Source: Artemis Analytics

For researchers, integrating Kalshi’s event-level data with Artemis’ on-chain fundamentals opens new avenues for analysis. For monetary policy expectations, a rising probability of a Fed rate cut on Kalshi could precede increases in stablecoin issuance or DeFi borrowing, as lower-rate expectations ease risk aversion. For political and regulatory outcomes, shifts in election or legislation markets might lead movements in token classes exposed to U.S. regulation. For liquidity and sentiment, expanding prediction market open interest often coincides with higher gas fees and DEX throughput, reflecting a broader risk-on environment.

As it relates to “frontrunning” monetary policy, total stablecoin supply calculated by Artemis has nearly doubled to $300B from $160B at the beginning of the Fed’s cutting cycle, which began in September 2024. Supply actually declined between 2022 and 2023 as both the federal funds rate and inflation surged in the U.S.

By observing both datasets in tandem, analysts can trace how expectations propagate through capital flows.
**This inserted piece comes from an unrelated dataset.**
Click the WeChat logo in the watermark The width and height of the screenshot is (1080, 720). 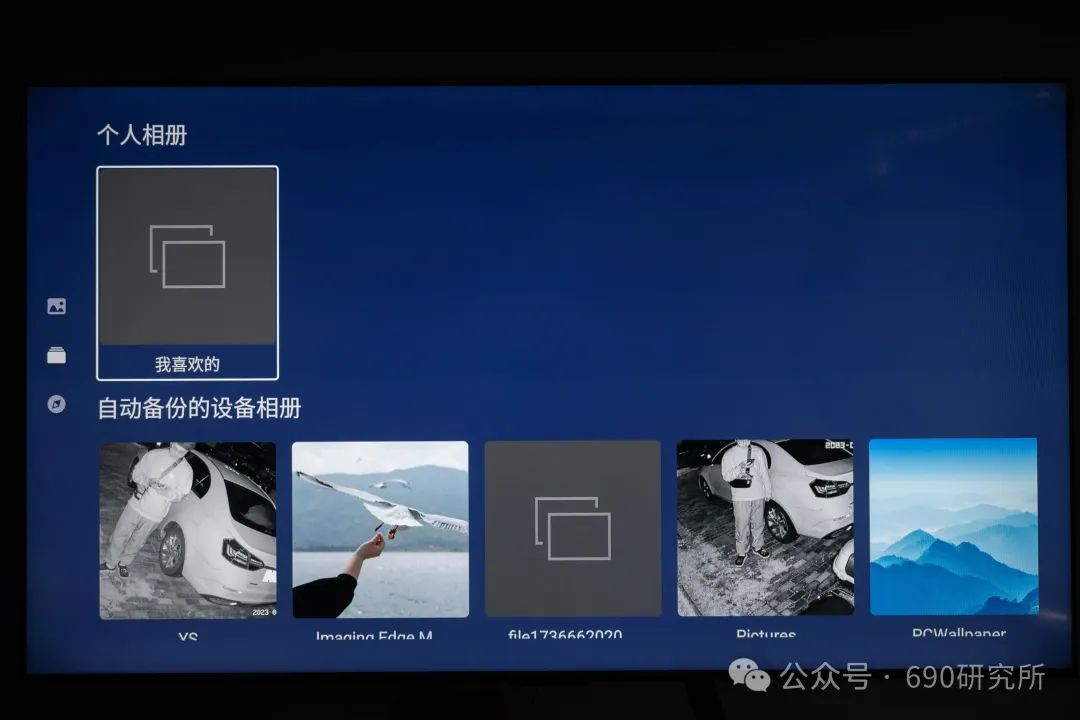(x=749, y=676)

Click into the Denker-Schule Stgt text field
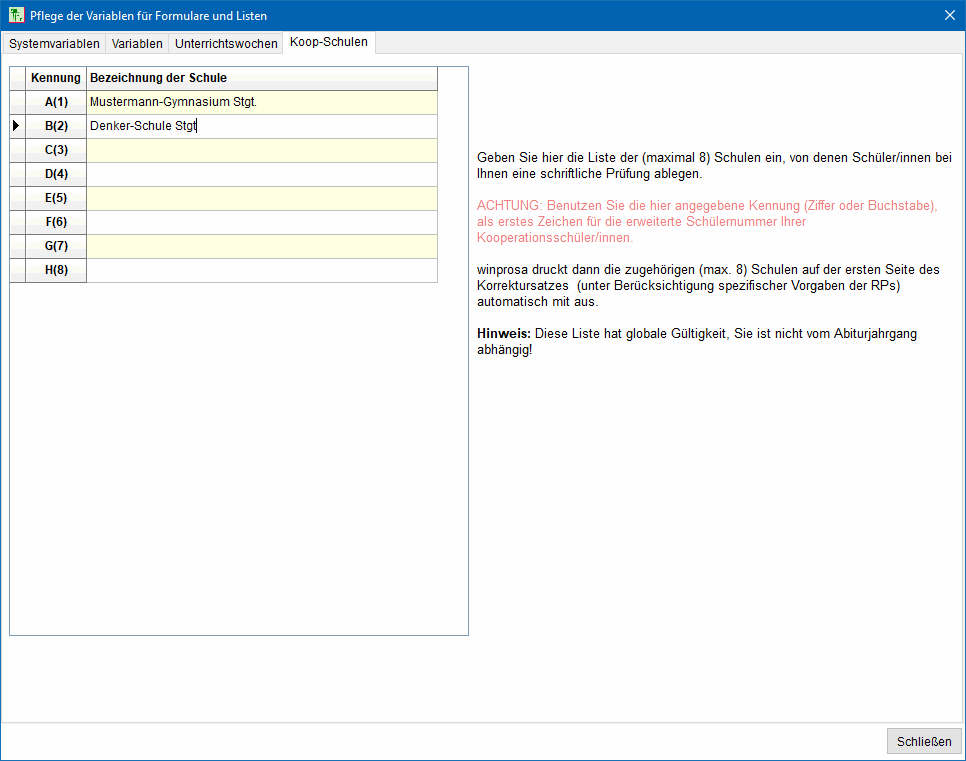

Over time, these linkages could help quantify how much of crypto’s volatility is driven by macroeconomic belief versus endogenous fundamentals.
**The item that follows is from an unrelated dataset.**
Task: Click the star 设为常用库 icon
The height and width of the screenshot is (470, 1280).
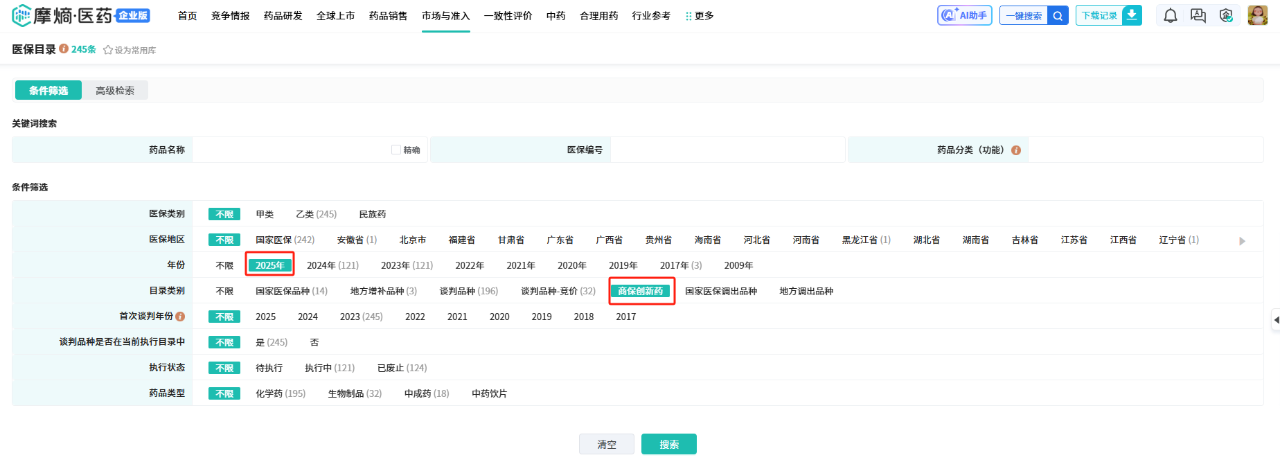Action: point(108,50)
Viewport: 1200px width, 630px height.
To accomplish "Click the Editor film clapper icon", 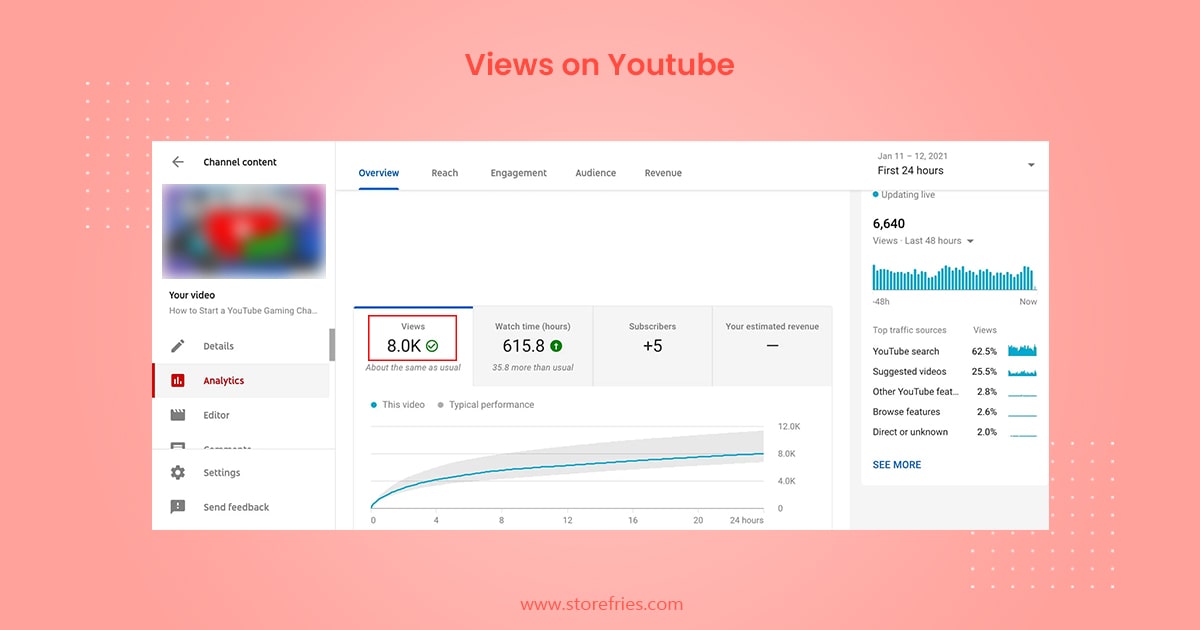I will point(178,415).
Unlike social sentiment or survey data, Kalshi’s prices are self-verifying: traders who misjudge the future lose money, and prices converge toward the collective best guess. Coupled with on-chain measures of wallet activity, liquidity depth, and token velocity, this framework allows Artemis to model the feedback loop between belief and behavior.

Ultimately, prediction-market data provides a bridge between the informational world of expectations and the transactional world of blockchain activity. Kalshi captures what investors think will happen; on-chain data records what they do about it. Bringing these together transforms market analysis from a static snapshot into a dynamic system, one where sentiment, liquidity, and fundamentals continuously inform one another.

IV. The Future of Market-Implied Data

Taken together, Kalshi and other prediction markets illustrate a powerful shift in how information becomes measurable. By distilling expectations into a single probability, collective belief becomes quantitative, and more importantly, democratic. Traditional derivatives markets are institutional by nature, requiring brokerage accounts, margin, and familiarity with metrics like contango and backwardation. 

Many futures markets require six figures or more to even trade a single lot. Kalshi’s contracts are simple, fully collateralized, and inexpensive; any user can express a macro view without leverage or complex instruments. For many retail traders and researchers, this accessibility turns macro forecasting into something observable and testable, rather than abstract and inferred.

Kalshi lists event contracts for CPI releases, employment reports, and individual FOMC meetings, giving traders a precise way to express expectations. Each event includes multiple contracts covering a wide range of possible outcomes. For fed funds rates, arguably the most topical macro market in the U.S., Kalshi’s structure provides a clearer, more intuitive view of policy expectations than the implied probabilities derived from CME futures. 

Even the Bloomberg Terminal, long the gold standard for institutional market data, now references event-market prices for everything from FOMC probabilities to election forecasting. Prediction markets are becoming an integral layer of the information stack, transforming the abstract notion of expectation into something that can be tracked, modeled, and verified in real time. 

Looking ahead, this convergence between prediction markets and traditional finance will only deepen. As event-market data gains credibility, it’s likely to be incorporated directly into economic dashboards, forecasting models, and algorithmic trading systems. Just as volatility indices like the VIX became institutional benchmarks, event-based probability curves could evolve into standard reference rates for uncertainty.